Publié le 30/10/2025

Les demandes les plus courantes des fabriques d’Église auprès du service Patrimoine du diocèse de Liège concernent le mobilier ou les sculptures en bois attaqués par des insectes xylophages. Mais de quels insectes s’agit-il exactement ? Comment déterminer s’ils sont encore actifs ? Et surtout, comment s’en protéger ?

Quels insectes « mangent » le bois ?

La littérature mentionne principalement trois espèces d’insectes xylophages : la petite vrillette, la grande vrillette et le capricorne. Ces insectes se nourrissent de bois pendant une partie de leur cycle de vie, à l’état de larve. Dans le patrimoine religieux de nos régions, c’est surtout la petite vrillette que l’on rencontre (Fig. 1), tandis que le capricorne sévit davantage dans les zones plus chaudes, comme le sud de la France.

Fig. 1 : petite vrillette - © Kai-Martin Knaak

La petite vrillette, à l’état larvaire peut vivre jusqu’à 5 ans dans le bois, avant d’en sortir pour aller contaminer d’autres zones. C’est quand elle est à l’état de larve qu’elle est destructrice, en formant un réseau de galeries. Le bois perd alors toute cohésion interne et tend à se désagréger. La période d’activité de la larve est accrue quand les températures atteignent 21°C. Pendant les saisons chaudes, lorsque les conditions sont propices, la larve est susceptible de se transformer en insecte adulte. Celui-ci quitte le bois par un petit orifice appelé trou d’envol. Il pourra à ce moment se reproduire et pondre des œufs pour finalement mourir au bout de 2 à 3 semaines [1]. Il est donc important de contrôler toute activité potentielle au printemps et ce chaque année, puisque des larves peuvent survivre de 2 à 5 ans. Il est important de préciser que la taille des trous d’envol ou de sortie permet de distinguer les différentes espèces : la petite vrillette creuse des galeries d’environ 2 mm, la grande vrillette entre 2 et 4 mm et le capricorne entre 6 et 10 mm.

Toujours actifs ?

Fig. 2 : détail d’un ancien repeint, recouvrant partiellement les trous d’envol - © José Vetro

Comment peut-on voir si ces insectes sont toujours vivants ? La première évaluation est d’inspecter les trous d’envol.

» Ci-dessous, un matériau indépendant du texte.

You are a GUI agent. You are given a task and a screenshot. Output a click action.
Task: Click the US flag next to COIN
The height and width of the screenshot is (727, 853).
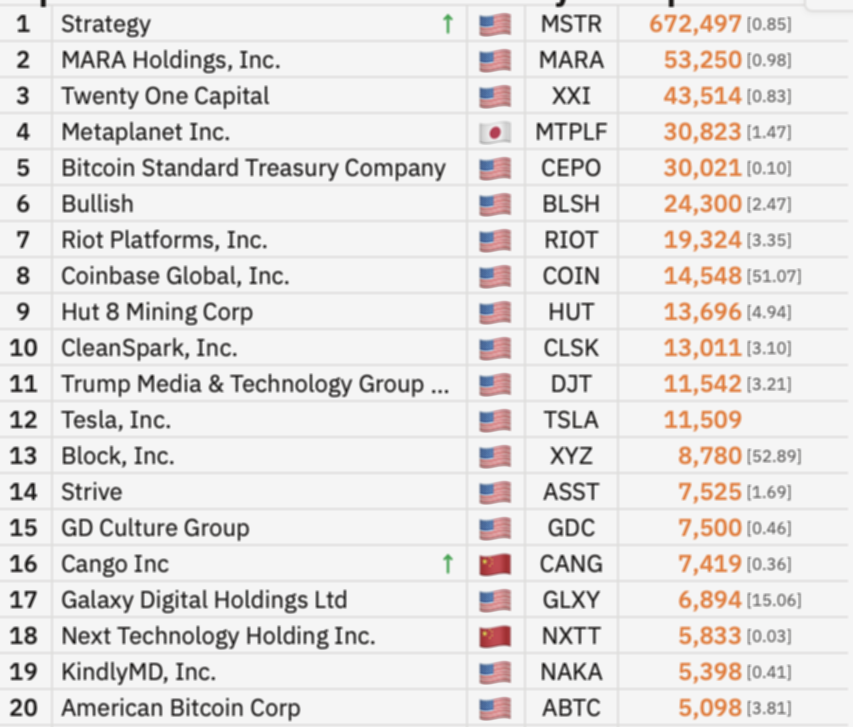pyautogui.click(x=495, y=276)
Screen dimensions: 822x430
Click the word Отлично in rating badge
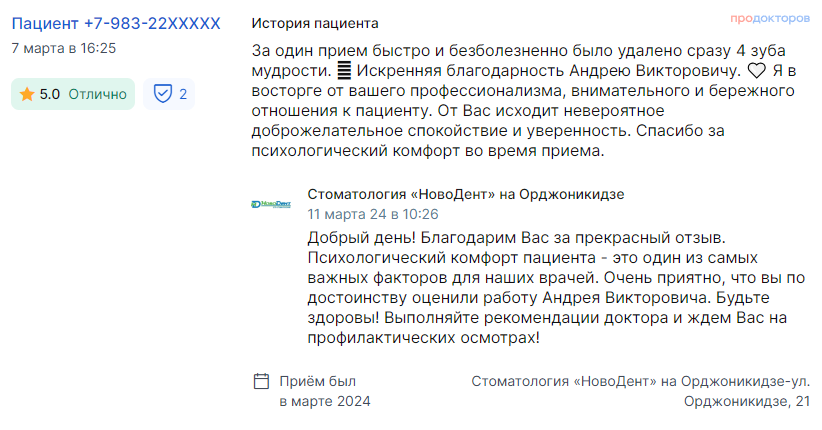98,94
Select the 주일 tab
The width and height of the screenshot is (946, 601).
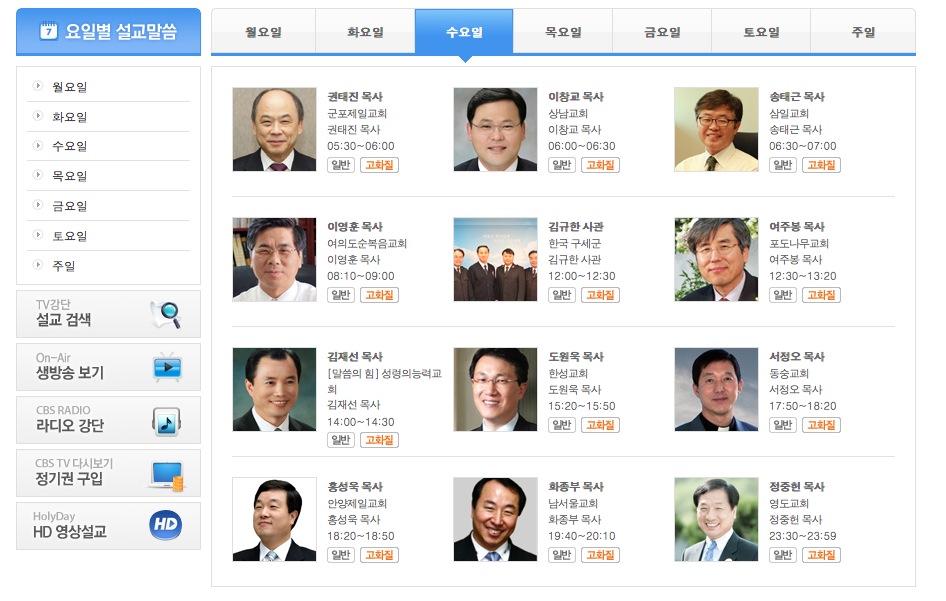[x=863, y=32]
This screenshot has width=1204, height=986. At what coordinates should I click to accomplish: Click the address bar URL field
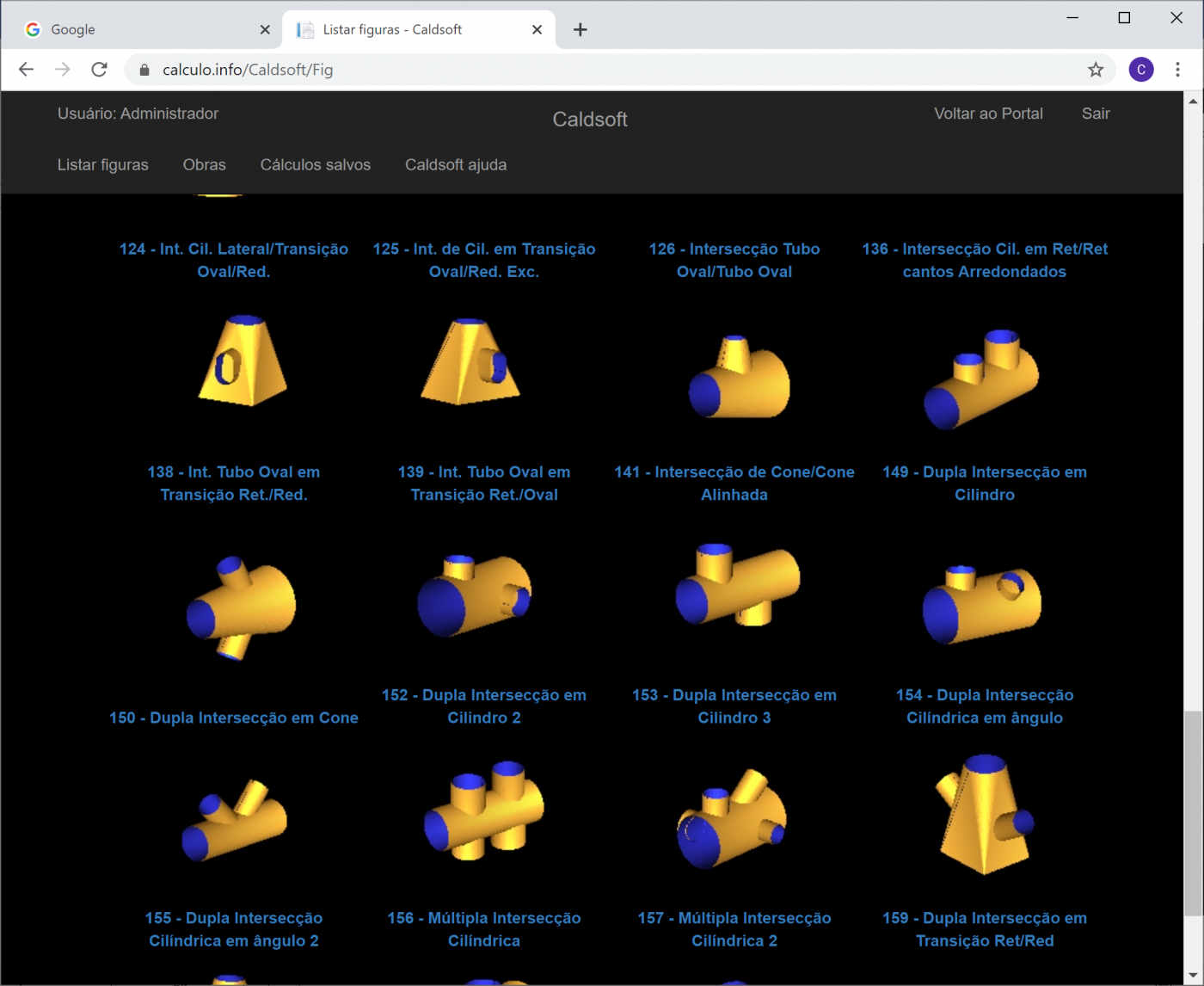point(602,70)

Quand le bord de ces cavités est déchiqueté, net, et que l’intérieur de la galerie est clair, cela veut dire que des insectes on pris leur envol récemment : la contamination est toujours active. Par contre, quand le contour du trou d’envol est arrondie et plus clair, il s’agit de galeries plus anciennes parce que la surface a été usée par le nettoyage et l’entretien récurent du meuble. Dans d’autres situations, on observe aussi des bourrelets de peinture sur le bord des trous d’envol, indiquant qu’un repeint a recouvert la surface bien après la contamination (Fig. 2).

L’autre évaluation consiste à bien dépoussiérer les espaces après traitement insecticide et de contrôler ces zones, surtout au printemps [2]. Si de nouveaux dépôts de farine de bois sont constatés, cela veut dire que des larves sont encore vivantes, actives dans le bois et qu’il faut réitérer l’opération de décontamination.

Qu’est-ce qui attire ou repousse les insectes xylophages ?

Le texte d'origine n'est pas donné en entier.